What is needed – Print every line of the data exactly as shown.

Records provided –
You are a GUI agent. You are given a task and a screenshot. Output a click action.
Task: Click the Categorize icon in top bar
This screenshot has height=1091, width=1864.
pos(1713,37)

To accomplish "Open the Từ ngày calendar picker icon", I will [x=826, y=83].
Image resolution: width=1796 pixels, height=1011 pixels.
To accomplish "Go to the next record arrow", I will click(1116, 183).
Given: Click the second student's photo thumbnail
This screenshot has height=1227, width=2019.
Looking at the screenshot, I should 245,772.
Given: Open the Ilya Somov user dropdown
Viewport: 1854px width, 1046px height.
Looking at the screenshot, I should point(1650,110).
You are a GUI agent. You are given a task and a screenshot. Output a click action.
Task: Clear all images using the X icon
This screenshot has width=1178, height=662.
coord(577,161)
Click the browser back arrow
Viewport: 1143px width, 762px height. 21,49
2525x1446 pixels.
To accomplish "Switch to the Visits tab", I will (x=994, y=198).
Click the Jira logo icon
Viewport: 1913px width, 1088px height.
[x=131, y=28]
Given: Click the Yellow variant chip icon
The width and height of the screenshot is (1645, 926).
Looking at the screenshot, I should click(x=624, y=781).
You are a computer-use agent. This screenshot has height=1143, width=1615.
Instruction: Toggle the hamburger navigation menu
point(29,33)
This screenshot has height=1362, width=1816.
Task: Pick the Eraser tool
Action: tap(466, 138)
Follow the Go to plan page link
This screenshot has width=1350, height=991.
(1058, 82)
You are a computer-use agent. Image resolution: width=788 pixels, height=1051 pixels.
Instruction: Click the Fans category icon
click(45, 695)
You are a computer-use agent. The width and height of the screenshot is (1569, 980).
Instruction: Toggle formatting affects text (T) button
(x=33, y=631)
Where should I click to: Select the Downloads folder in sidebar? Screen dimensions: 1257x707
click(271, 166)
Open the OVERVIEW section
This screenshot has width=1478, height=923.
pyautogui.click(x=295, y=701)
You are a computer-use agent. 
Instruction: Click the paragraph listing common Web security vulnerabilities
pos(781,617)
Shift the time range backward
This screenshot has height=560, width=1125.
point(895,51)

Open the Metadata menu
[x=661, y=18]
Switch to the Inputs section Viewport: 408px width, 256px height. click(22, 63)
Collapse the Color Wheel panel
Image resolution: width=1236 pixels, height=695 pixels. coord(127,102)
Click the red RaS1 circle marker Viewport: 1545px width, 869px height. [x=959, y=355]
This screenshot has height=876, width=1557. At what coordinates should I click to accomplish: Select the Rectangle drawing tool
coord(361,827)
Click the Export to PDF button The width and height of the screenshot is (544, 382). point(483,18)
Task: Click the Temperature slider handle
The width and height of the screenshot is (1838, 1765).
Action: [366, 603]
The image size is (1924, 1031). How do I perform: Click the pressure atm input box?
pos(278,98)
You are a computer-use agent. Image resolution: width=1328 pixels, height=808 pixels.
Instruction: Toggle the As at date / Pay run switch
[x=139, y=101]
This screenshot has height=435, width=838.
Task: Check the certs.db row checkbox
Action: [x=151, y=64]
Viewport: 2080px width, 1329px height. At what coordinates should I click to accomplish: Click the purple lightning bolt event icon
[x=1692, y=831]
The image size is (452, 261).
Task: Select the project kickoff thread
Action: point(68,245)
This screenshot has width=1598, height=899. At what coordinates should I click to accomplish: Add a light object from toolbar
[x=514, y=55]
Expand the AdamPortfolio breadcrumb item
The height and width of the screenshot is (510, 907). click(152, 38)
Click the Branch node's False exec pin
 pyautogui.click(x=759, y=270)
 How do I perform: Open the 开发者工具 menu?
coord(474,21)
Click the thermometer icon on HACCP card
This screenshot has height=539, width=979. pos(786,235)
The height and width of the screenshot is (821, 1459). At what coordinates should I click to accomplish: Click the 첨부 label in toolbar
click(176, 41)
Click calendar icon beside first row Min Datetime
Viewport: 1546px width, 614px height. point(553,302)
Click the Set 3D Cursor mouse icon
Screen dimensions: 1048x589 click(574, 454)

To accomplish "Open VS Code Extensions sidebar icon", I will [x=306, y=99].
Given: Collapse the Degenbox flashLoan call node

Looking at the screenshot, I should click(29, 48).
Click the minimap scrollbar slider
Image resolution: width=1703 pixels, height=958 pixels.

Written reply –
You are a GUI agent. You are given a task and a screenshot. Output a click action.
Task: Click the Categorize icon in top bar
This screenshot has height=1091, width=1864.
pos(1713,37)

To accomplish "Open the Từ ngày calendar picker icon", I will [x=826, y=83].
Image resolution: width=1796 pixels, height=1011 pixels.
To accomplish "Go to the next record arrow", I will click(1116, 183).
Given: Click the second student's photo thumbnail
This screenshot has height=1227, width=2019.
Looking at the screenshot, I should 245,772.
Given: Open the Ilya Somov user dropdown
Viewport: 1854px width, 1046px height.
Looking at the screenshot, I should point(1650,110).
You are a GUI agent. You are given a task and a screenshot. Output a click action.
Task: Clear all images using the X icon
This screenshot has width=1178, height=662.
coord(577,161)
Click the browser back arrow
Viewport: 1143px width, 762px height. 21,49
2525x1446 pixels.
To accomplish "Switch to the Visits tab", I will (x=994, y=198).
Click the Jira logo icon
Viewport: 1913px width, 1088px height.
[x=131, y=28]
Given: Click the Yellow variant chip icon
The width and height of the screenshot is (1645, 926).
Looking at the screenshot, I should click(x=624, y=781).
You are a computer-use agent. This screenshot has height=1143, width=1615.
Instruction: Toggle the hamburger navigation menu
point(29,33)
This screenshot has height=1362, width=1816.
Task: Pick the Eraser tool
Action: tap(466, 138)
Follow the Go to plan page link
This screenshot has width=1350, height=991.
(1058, 82)
You are a computer-use agent. Image resolution: width=788 pixels, height=1051 pixels.
Instruction: Click the Fans category icon
click(45, 695)
You are a computer-use agent. The width and height of the screenshot is (1569, 980).
Instruction: Toggle formatting affects text (T) button
(x=33, y=631)
Where should I click to: Select the Downloads folder in sidebar? Screen dimensions: 1257x707
click(271, 166)
Open the OVERVIEW section
This screenshot has width=1478, height=923.
pyautogui.click(x=295, y=701)
You are a computer-use agent. 
Instruction: Click the paragraph listing common Web security vulnerabilities
pos(781,617)
Shift the time range backward
This screenshot has height=560, width=1125.
point(895,51)

Open the Metadata menu
[x=661, y=18]
Switch to the Inputs section Viewport: 408px width, 256px height. click(22, 63)
Collapse the Color Wheel panel
Image resolution: width=1236 pixels, height=695 pixels. coord(127,102)
Click the red RaS1 circle marker Viewport: 1545px width, 869px height. [x=959, y=355]
This screenshot has height=876, width=1557. At what coordinates should I click to accomplish: Select the Rectangle drawing tool
coord(361,827)
Click the Export to PDF button The width and height of the screenshot is (544, 382). point(483,18)
Task: Click the Temperature slider handle
The width and height of the screenshot is (1838, 1765).
Action: [366, 603]
The image size is (1924, 1031). How do I perform: Click the pressure atm input box?
pos(278,98)
You are a computer-use agent. Image resolution: width=1328 pixels, height=808 pixels.
Instruction: Toggle the As at date / Pay run switch
[x=139, y=101]
This screenshot has height=435, width=838.
Task: Check the certs.db row checkbox
Action: [x=151, y=64]
Viewport: 2080px width, 1329px height. At what coordinates should I click to accomplish: Click the purple lightning bolt event icon
[x=1692, y=831]
The image size is (452, 261).
Task: Select the project kickoff thread
Action: point(68,245)
This screenshot has width=1598, height=899. At what coordinates should I click to accomplish: Add a light object from toolbar
[x=514, y=55]
Expand the AdamPortfolio breadcrumb item
The height and width of the screenshot is (510, 907). click(152, 38)
Click the Branch node's False exec pin
 pyautogui.click(x=759, y=270)
 How do I perform: Open the 开发者工具 menu?
coord(474,21)
Click the thermometer icon on HACCP card
This screenshot has height=539, width=979. pos(786,235)
The height and width of the screenshot is (821, 1459). At what coordinates should I click to accomplish: Click the 첨부 label in toolbar
click(176, 41)
Click calendar icon beside first row Min Datetime
Viewport: 1546px width, 614px height. point(553,302)
Click the Set 3D Cursor mouse icon
Screen dimensions: 1048x589 click(574, 454)

To accomplish "Open VS Code Extensions sidebar icon", I will [x=306, y=99].
Given: Collapse the Degenbox flashLoan call node

Looking at the screenshot, I should click(29, 48).
Click the minimap scrollbar slider
Image resolution: width=1703 pixels, height=958 pixels.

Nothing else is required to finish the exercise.